**TASK PROMPT:**
Please reproduce the entries below exactly from the line with "Click Robert Berić name" through their last line, leaving out any pictures.

**PROVIDED DATA:**
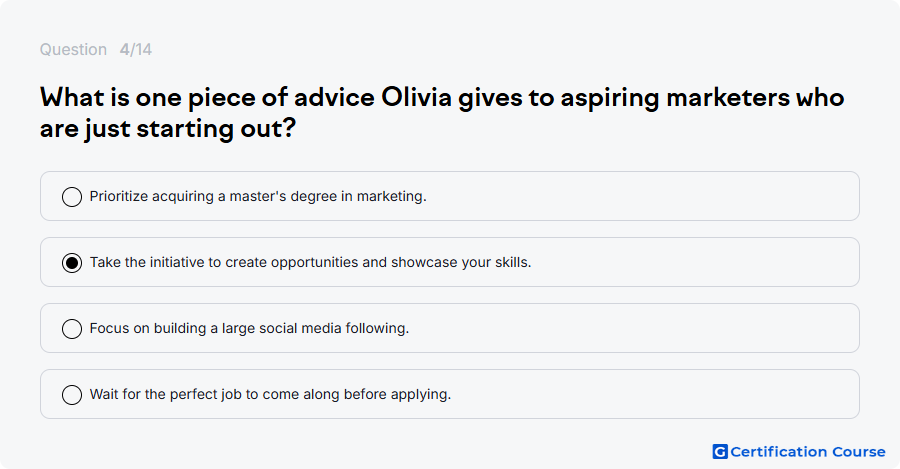Select the master's degree radio button
Viewport: 900px width, 469px height.
[x=72, y=196]
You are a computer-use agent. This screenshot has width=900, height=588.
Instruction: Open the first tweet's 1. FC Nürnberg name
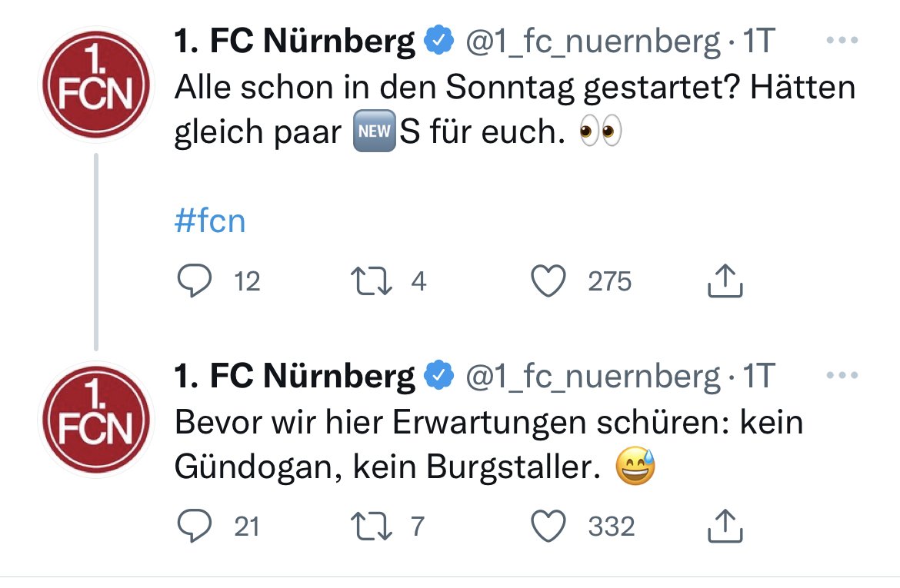[x=295, y=41]
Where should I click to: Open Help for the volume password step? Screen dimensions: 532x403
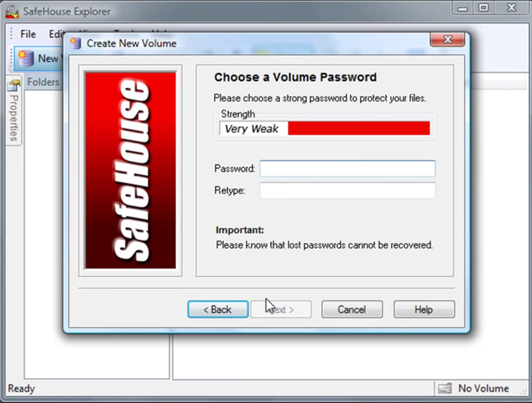point(424,310)
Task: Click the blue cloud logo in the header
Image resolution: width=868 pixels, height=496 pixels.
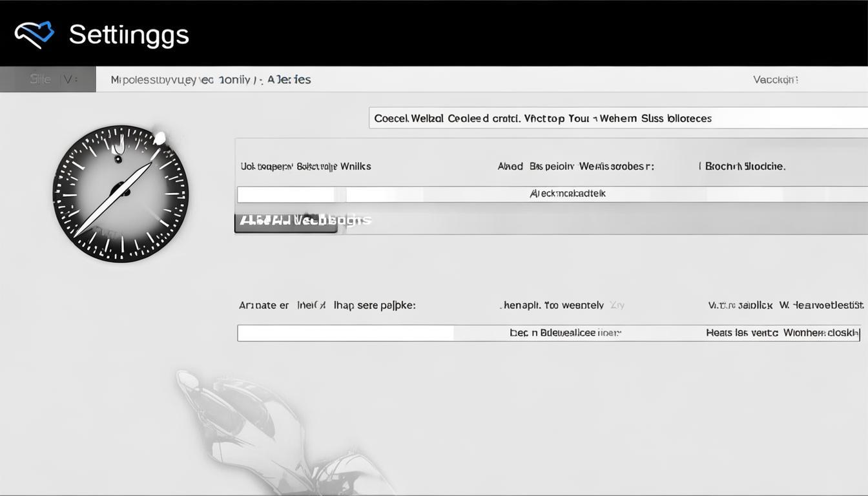Action: [x=34, y=34]

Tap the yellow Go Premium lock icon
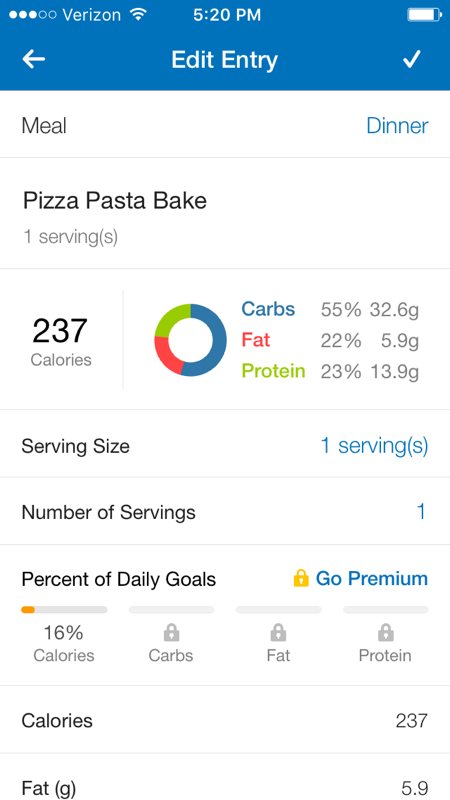pyautogui.click(x=301, y=578)
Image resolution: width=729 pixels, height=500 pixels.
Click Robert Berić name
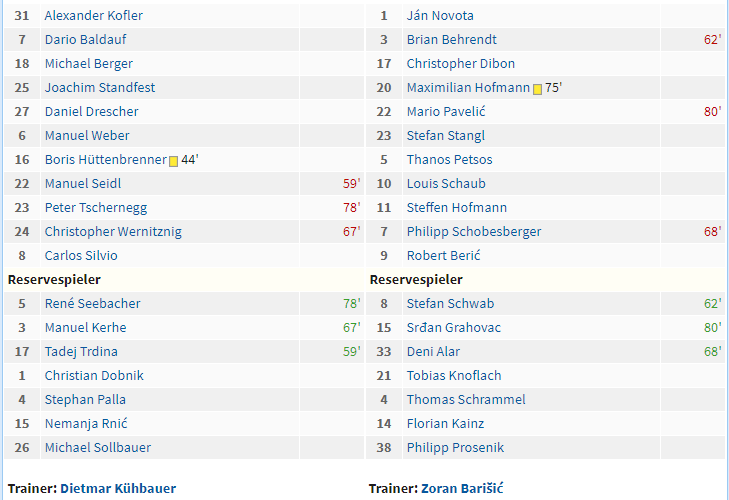tap(443, 256)
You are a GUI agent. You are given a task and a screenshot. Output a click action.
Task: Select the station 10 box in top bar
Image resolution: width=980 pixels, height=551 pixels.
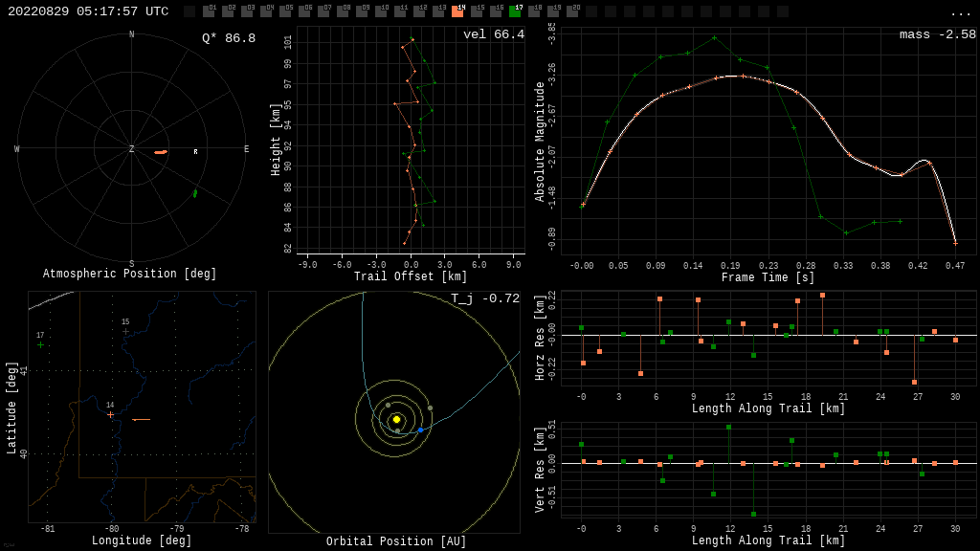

**SOLUTION FOR THIS PROBLEM:**
Click Robert Berić name
tap(443, 256)
You are a GUI agent. You are given a task and a screenshot. Output a click action.
Task: Select the station 10 box in top bar
Image resolution: width=980 pixels, height=551 pixels.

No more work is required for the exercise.